Here's a pretty direct way to do this. Choose any presentation by generators $x_1,\ldots,x_n$ and relations $r_1,\ldots,r_m$; say $r_i = z_{i,1} \cdots z_{i,k}$ for $z_{i,1},\ldots,z_{i,k} \in \{x_1^{\pm 1}, \ldots, x_n^{\pm 1}\}$. Firstly, we may assume all $r_i$ have length $k = 3$: the new variables $$x_{i,j} = z_{i,1} \cdots z_{i,j}$$ for $0 \leq j \leq k$ are subject only to the relations \begin{align*} x_{i,0} = e = x_{i,k}, & & & & & & x_{i,j} = x_{i,j-1}z_{i,j} & & (1 \leq j \leq k). \end{align*} If $k < 3$, we can eliminate the variable $z_{i,1}$ at the expense of replacing all $z_{i,1}^{\pm 1}$ by $z_{i,2}^{\mp 1}$ (if $k = 2$) or $e$ (if $k = 1$) in the other relations, so we may assume all $r_i$ have length exactly $3$. Then introduce new variables $x_{n+1},\ldots,x_{n+m}$ as well as variables $y_1,\ldots,y_{n+m}$, subject to the relations \begin{align*} x_{n+i} &= z_{i,1},& & 1 \leq i \leq m,\\ y_i &= e & & 1 \leq i \leq n,\\ y_{n+i} &= z_{i,2}, & & 1 \leq i \leq m,\\ x_{n+i}y_{n+i} &= z_{i,3}^{-1}, & & 1 \leq i \leq m,\\ \end{align*} This gives a presentation of the desired form. $\square$

Answer 3

Ok, I think the above answers have pointed the way to a proof of the obvious generalization:

Theorem: Consider a variety $V$ (in the sense of universal algebra) generated by operations of arity bounded by some $N \in \mathbb N$, and let $\mathcal C$ be the category of $V$-algebras and homomorphisms. Let $F$ be the free algebra on $N$ generators. Then every finitely-presented $A \in \mathcal C$ is a finite colimit of copies of $F$.

Proof: By using dummy variables, we may assume that every basic operation in $V$ is of arity exactly $N$. As described in the case of groups in the Question, we are looking for a presentation of $A$ by generators $(x_{11}, \dots, x_{1N},\dots, x_{n1}, \dots, x_{nN})$ modulo "permissible" relations $w(x_{i 1}, \dots x_{i N}) = v(x_{j 1},\dots, x_{j N})$, were $w, v$ are (possibly composite) operations in the variety $V$.

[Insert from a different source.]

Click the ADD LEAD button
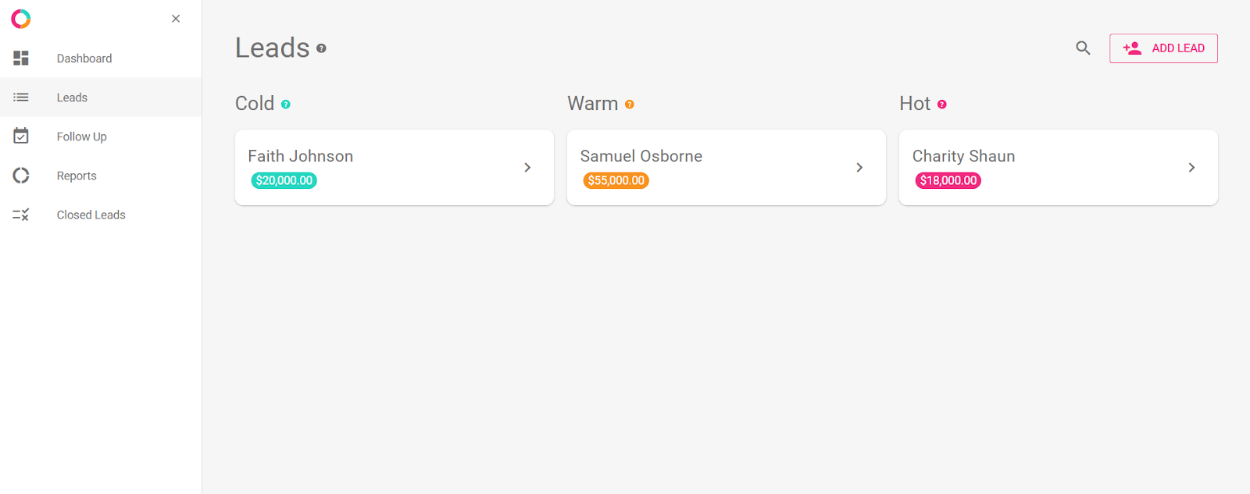The image size is (1250, 494). pos(1163,48)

As in Pace Nielsen's answer, it will suffice to show that if $w(x_{11},\dots, x_{nN}) = v(x_{11},\dots,x_{nN})$ is a non-permissible relation, we can, after adding more variables $(x_{n+1,1},\dots, x_{n+1,N})$, replace it with relations using only shorter words (in the sense that the total number of basic operations of which each word is composed is smaller -- the base case is a word $x_{ij}$ composed of no operations; note that a relation $x_{ij} = x_{kl}$ is permissible) and a relation of the form $f(x_{n+1,1},\dots, x_{n+1,N}) = v(x_{11},\dots, x_{nN})$.

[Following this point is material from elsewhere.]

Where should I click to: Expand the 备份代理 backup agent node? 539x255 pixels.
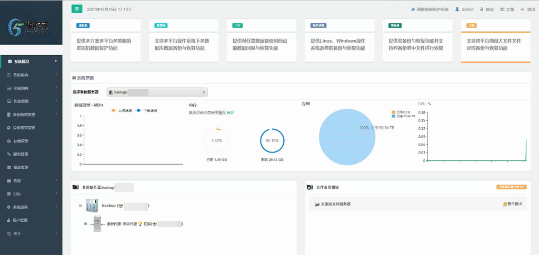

To this end, we may write $w(x_{11},\dots, x_{nN}) = f(w_1(x_{11},\dots,x_{nN}), \dots, w_N(x_{11},\dots,x_{nN}))$ where $f$ is a basic operation and the $w_i$'s are shorter words. We impose the relations $x_{n+1,i} = w_i(x_{11},\dots,x_{nN})$ (which use only shorter words) along with the relation $f(x_{n+1,1},\dots, x_{n+1,N}) = v(x_{11},\dots, x_{nN})$, as desired.